Mit dem 418 Wh Akku gibt der Hersteller eine Reichweite von bis zu 120 km an. Dagegen sind mit der 504 Wh großen Variante bis zu 150 km möglich. Zwar konnten wir die Werte nicht überprüfen, aber unser my Boo Test hat gezeigt, dass 100 km auf jeden Fall in einer Akkuladung stecken.
Wofür ist das my Volta besonders geeignet?
- tägliches Pendeln innerhalb und außerhalb der Stadt
- lange und flache Strecken
- leichte bis mittlere Anstiege
- zum Einkaufen und längere Touren mit Gepäck
- für unebene Untergründe
Für welche Anwendung ist es weniger geeignet?
- häufiges Heben und Transportieren
Was besonders gefallen hat:
- komfortabel gefederter und individuell einstellbarer Rahmen
- gute und einstellbare Federgabel
- kräftige und sehr gut dosierbare Bremsen
- gut angebrachtes, übersichtliches und gut ablesbares Display
- sicher bedienbarer Antrieb
- gute Greifmöglichkeiten zum Tragen und Transportieren
- sicherer Stand auch mit reichlich Gepäck
- große Auswahl der Rahmengröße und Ausstattung
- das angenehme Gefühl beim Anfassen des Rahmens
- die Philosophie hinter Firma und Produkt
Was weniger gefallen hat:
- beim Anfahren und an steilen Steigungen deutliches Motorgeräusch
- das vordere Schutzblech ist nach unten etwas kurz
- außen verlegte Strom- und Bremsleitungen
- fehlender Kettenschutz (als Ausstattungsvariante bestellbar)
Technische Daten
- Hersteller: My Boo
- Modell: my Volta
- Lieferzeit: 4 Wochen
- Sonderausstattung: große Auswahl u.a. für Rahmen, Schaltung und Anbauteile, auch ein Anhänger kann an das my Volta montiert werden.
- Garantie: 5 Jahre Garantie auf den Rahmen
- Rahmenform: Diamant (optional Trapez)
- Rahmenmaterial: Bambusrohr, Hanfseil, Epoxydharz
- Farbe: Natur (optional auch in anderen Tönen bestellbar)
- Rahmengröße: 58 cm (verfügbar auch in 52/55/61)
- Gewicht: (incl.
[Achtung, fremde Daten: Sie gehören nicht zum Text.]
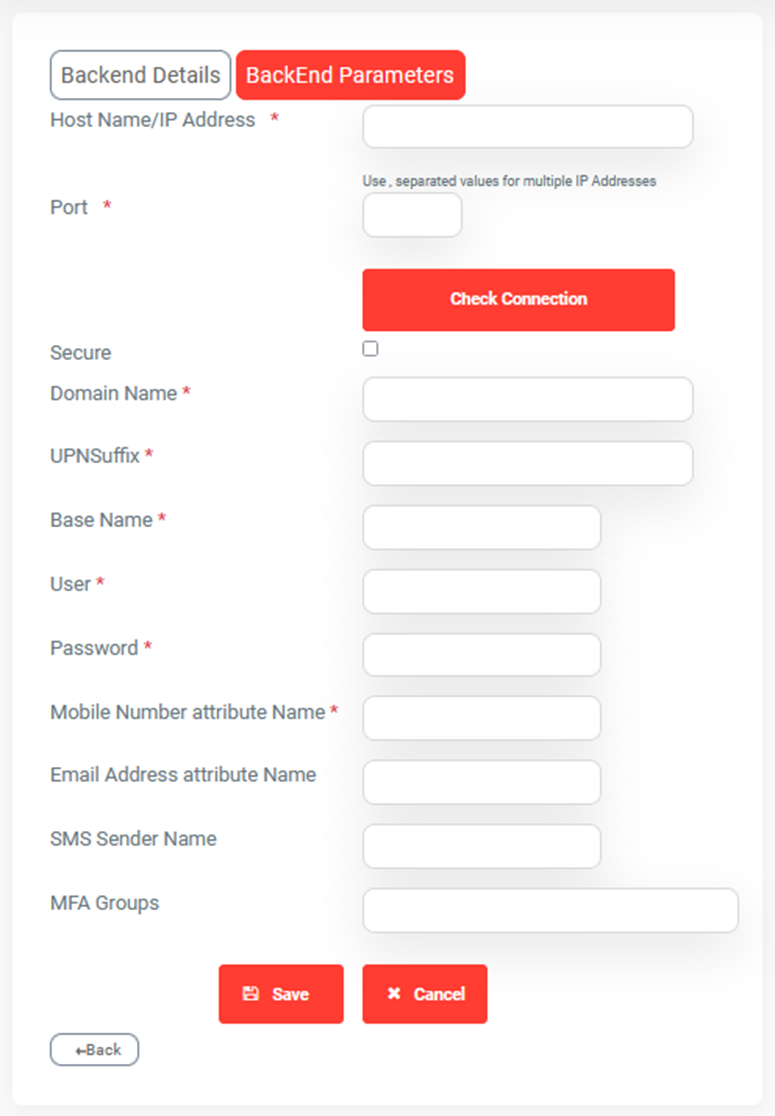Screen dimensions: 775x1116
Task: Focus the Host Name/IP Address field
Action: (x=527, y=127)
Akku): 25,5 kg (gewogen)
- Zulässiges Gesamtgewicht: 120 kg
- Gewicht Akku: 2,5 kg
- Motor: Shimano Steps E6000 (Leistung 250W , max. Drehmoment 50 Nm)
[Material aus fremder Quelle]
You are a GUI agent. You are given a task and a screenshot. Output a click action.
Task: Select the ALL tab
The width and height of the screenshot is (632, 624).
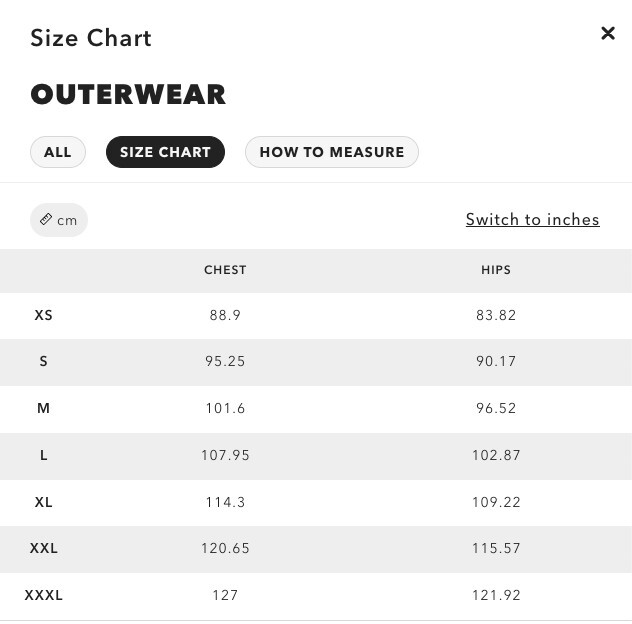58,152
- Display: Shimano E6010, LCD einfarbig
- Akku: 418Wh, 36V (optional 504Wh)
- Reichweite: 120 km (Herstellerangabe)
- Nabenschaltung: Shimano Nexus 8-Gang (optional: Alfine 11-Gang, beide auch mit elektronischer Di2 Variante)
- Bremsen: Shimano, hydr. Scheibenbremsen M315
- Federgabel: Suntour SF14NEX
- Reifen: Schwalbe Marathon
- Beleuchtung: B&M Avy N 40 Lux
- Zertifizierungen/Prüfsiegel: geprüft nach allen EN Vorgaben inklusive Pedelec Zulassung bei der efbe Prüftechnik Waltrop
Fazit
Wer ein richtig gutes Touren e-Bike fahren möchte, der kann eines aus Bambus kaufen, das steht für uns nach diesem my Boo Test fest. Mit dem my Volta erhält man ein zuverlässiges, sehr stabiles und gut ausgestattetes e-Bike. Durch die federnden Eigenschaften des Rahmens entsteht ein Fahrkomfort, der begeistert. Nur an die vielen interessiert-verwunderten Blicke muss man sich als Bambus-e-Bike Pionier noch gewöhnen. Zumindest so lange, bis der elektrifizierte Naturstoff allgemeine Verbreitung gefunden hat. Das My Boo ist für 3.999 Euro online und bei 120 Händlern in Deutschland/Schweiz zu haben. Eine kostenlose Probefahrt ist zum Beispiel über den eBikeNews-Probefahrtservice möglich.
Ein trotz des hohen Preises eigentlich attraktives nachhaltiges Angebot für leichte FahrerINNEN (< 75kg), aber für mich 100-kg-Fahrer, der gerne viel Gepäck mitnimmt, aufgrund der geringen Gewichtsobergrenze indiskutabel.